In 1981, USC Viterbi’s Information Sciences Institute (ISI) launched a service that transformed semiconductor innovation. At the time, manufacturing experimental computer chips required producing an entire silicon wafer holding hundreds of individual chips—an expensive process costing tens of thousands of dollars. 

MOSIS solved this problem by combining multiple customers’ chip designs onto a single wafer, where each customer paid only for the portion they needed. This collaborative approach drastically reduced the cost of manufacturing test runs, enabling smaller organizations to innovate.

Over four decades, MOSIS delivered more than 60,000 integrated circuit designs and generated up to $10 million annually at its peak. Now, its successor, MOSIS 2.0, is advancing this legacy to address the next-generation of chip innovation.

Building on a legacy

The USC-led California DREAMS (CA DREAMS) initiative began reinventing MOSIS in late 2023. MOSIS 2.0 not only continues offering MPW services but also expands to a second core focus: prototyping compound semiconductors. These emerging materials outperform traditional silicon-based chips at high frequencies and power applications, making them critical for next-generation technologies.

The new capability is made possible by CA DREAMS’ network of partners, including seven university nanofabrication labs and three defense industrial base (DIB) fabrication facilities across Southern California. “The advantage here is the geographic proximity of different facilities,” MOSIS 2.0 Co-Director Rehan Kapadia said. 

Whereas the original MOSIS shared wafers, MOSIS 2.0 shares processes, equipment, and expertise. If a tool fails at one site, another can step in. Process knowledge is also easily shared across the network, reducing barriers to innovation and enabling faster development of complex technologies.

Bridging Research and Production

The transition from “lab-to-fab”—moving experimental research into large-scale, reliable production—is a major challenge in chip making. For compound semiconductors, this process is particularly difficult due to the lack of standardized manufacturing methods and the need for specialized tools.

“There’s a lot of R&D done in universities on new devices and materials to make analog chips,” MOSIS 2.0 Director Mike Haney said. “But this process has been hindered because there was no mechanism for university labs to readily work with full fabs.” 

This is where MOSIS 2.0 offers solutions. In its first year, the team has streamlined the lab-to-fab transition through several efforts. First is the standardization of processes across partnerships, ensuring seamless project handoffs without delays or rework.

The service is also pioneering a digital transformation among its university nanofabs, which often lack the precision required for scaling innovations. By introducing AI tools, including industrial-grade data analytics and machine learning software, MOSIS 2.0 enhances equipment monitoring and process optimization. These tools detect issues in real time and help refine workflows.

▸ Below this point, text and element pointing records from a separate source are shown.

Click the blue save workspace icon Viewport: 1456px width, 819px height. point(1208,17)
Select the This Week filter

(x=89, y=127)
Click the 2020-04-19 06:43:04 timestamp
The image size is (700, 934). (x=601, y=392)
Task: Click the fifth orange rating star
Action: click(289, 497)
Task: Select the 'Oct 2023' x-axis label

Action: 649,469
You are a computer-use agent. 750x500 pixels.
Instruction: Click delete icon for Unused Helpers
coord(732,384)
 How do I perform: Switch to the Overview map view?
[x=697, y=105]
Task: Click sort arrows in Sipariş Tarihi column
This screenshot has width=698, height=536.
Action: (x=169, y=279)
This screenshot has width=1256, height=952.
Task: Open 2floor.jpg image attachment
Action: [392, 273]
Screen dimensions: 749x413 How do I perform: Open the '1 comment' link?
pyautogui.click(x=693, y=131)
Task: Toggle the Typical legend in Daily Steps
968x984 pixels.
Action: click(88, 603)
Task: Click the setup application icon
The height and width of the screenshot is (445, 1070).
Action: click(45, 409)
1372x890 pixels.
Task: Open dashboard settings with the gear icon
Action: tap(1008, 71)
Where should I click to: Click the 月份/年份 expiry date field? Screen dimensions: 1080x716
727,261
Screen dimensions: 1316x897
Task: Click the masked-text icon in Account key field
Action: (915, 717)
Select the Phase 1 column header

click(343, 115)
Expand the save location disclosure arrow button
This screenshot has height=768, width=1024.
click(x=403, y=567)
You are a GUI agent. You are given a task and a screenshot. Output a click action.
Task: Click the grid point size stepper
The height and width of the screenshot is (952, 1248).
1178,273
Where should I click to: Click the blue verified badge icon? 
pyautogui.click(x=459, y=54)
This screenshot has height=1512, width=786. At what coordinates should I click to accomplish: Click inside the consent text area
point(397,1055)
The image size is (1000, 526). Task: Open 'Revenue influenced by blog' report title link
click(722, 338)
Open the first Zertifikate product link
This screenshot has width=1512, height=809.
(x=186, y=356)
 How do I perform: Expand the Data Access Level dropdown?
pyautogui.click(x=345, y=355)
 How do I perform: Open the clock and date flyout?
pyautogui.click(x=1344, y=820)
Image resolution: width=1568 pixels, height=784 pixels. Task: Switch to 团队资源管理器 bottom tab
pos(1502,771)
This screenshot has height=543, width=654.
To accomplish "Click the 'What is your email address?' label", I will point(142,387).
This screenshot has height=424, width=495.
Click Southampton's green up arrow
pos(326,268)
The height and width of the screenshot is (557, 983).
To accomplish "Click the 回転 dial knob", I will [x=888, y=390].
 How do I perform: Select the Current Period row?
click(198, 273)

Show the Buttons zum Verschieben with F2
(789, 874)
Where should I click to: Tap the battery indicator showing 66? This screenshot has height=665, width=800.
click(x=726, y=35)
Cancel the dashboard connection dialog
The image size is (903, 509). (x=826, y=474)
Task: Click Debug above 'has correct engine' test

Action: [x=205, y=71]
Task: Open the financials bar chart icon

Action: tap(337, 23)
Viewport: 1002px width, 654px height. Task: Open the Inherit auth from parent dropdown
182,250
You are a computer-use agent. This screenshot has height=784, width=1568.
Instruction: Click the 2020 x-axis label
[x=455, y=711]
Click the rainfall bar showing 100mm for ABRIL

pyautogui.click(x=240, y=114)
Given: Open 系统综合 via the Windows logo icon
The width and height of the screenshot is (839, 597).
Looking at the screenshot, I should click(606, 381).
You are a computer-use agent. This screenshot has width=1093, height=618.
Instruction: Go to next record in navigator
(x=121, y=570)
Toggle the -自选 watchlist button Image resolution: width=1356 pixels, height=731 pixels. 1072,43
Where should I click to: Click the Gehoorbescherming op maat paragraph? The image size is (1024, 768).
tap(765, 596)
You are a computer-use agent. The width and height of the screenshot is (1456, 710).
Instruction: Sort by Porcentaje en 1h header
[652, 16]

Kapadia explained that using AI-enabled monitoring could halve the time required to develop new process flows. "This is unique," he said. "We're creating a combination of physical and digital infrastructure that will truly be able to accelerate not only early stage semiconductor prototyping, but also how that is transitioned to low-volume, mid-volume, and, ultimately, high-volume production."

Administrative efficiency

Another way MOSIS 2.0 streamlines collaboration is by uniting multiple institutions under a single administrative framework. This approach could eliminate months of setup time for technical projects.

For example, when hub partner Northrop Grumman, a leading global and aerospace defense technology company, needed to test a new chip patterning process, they connected with USC's nanofabrication lab through MOSIS 2.0's pre-established channels. What would normally require months of legal agreements and process setup was completed in two weeks. 

“It was just amazing to see the speed of this little project,” said Augusto Gutierrez-Aitken, a fellow at Northrop Grumman. “The big difference here is that California DREAMS has already established all that collaboration infrastructure to begin with.”

Open for business

With its operations model in place, MOSIS 2.0 began accepting external customers in summer 2024 and launched its storefront in October. The program serves Department of Defense, academic, and industry clients, tailoring its service to their needs. 

When a customer submits their project requirements, they are matched with a dedicated MOSIS 2.0 engineer to guide them through the development process. Simple fabrication runs follow a streamlined path, while complex prototyping projects receive customized support from experts within MOSIS 2.0 and its partner institutions.

Each project also contributes to a growing knowledge base, capturing intellectual property and process innovations that can be reused for future designs. "Instead of having to reinvent the wheel, customers can use something that already exists," Kapadia said.

In 2025, MOSIS 2.0 plans to scale up both its business and capabilities. The goal is ambitious: achieve self-sustainability within the next few years and generate $20 million in annual revenue. “​​We have a superb team, combined with the extensive resources within our nanofabs and fabs,” Haney said. “If we can’t do it, nobody can.”